Exercise aim. From the line that contains "Where should I" through the line that contains "964x602 pixels. Task: Click", output every line of the listing below exactly and leave out all the rest.
(Records shown Opens)
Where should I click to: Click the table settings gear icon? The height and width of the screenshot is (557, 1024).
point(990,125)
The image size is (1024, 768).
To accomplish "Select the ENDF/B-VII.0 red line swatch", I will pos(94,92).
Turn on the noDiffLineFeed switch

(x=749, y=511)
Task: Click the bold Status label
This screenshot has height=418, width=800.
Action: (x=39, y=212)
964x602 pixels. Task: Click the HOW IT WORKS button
(Records shown Closes)
(Records shown Opens)
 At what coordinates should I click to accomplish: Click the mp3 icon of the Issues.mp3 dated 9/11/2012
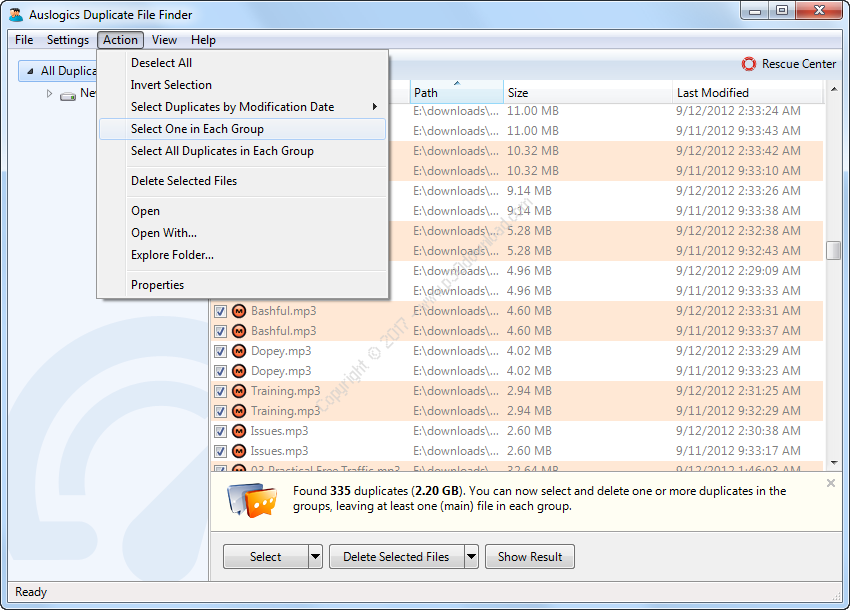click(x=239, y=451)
(Records shown Closes)
Expected answer.
Where should I click to: Click the table settings gear icon? The height and width of the screenshot is (557, 1024).
point(990,125)
The image size is (1024, 768).
To accomplish "Select the ENDF/B-VII.0 red line swatch", I will pos(94,92).
Turn on the noDiffLineFeed switch

(x=749, y=511)
Task: Click the bold Status label
This screenshot has height=418, width=800.
Action: (x=39, y=212)
964x602 pixels. Task: Click the HOW IT WORKS button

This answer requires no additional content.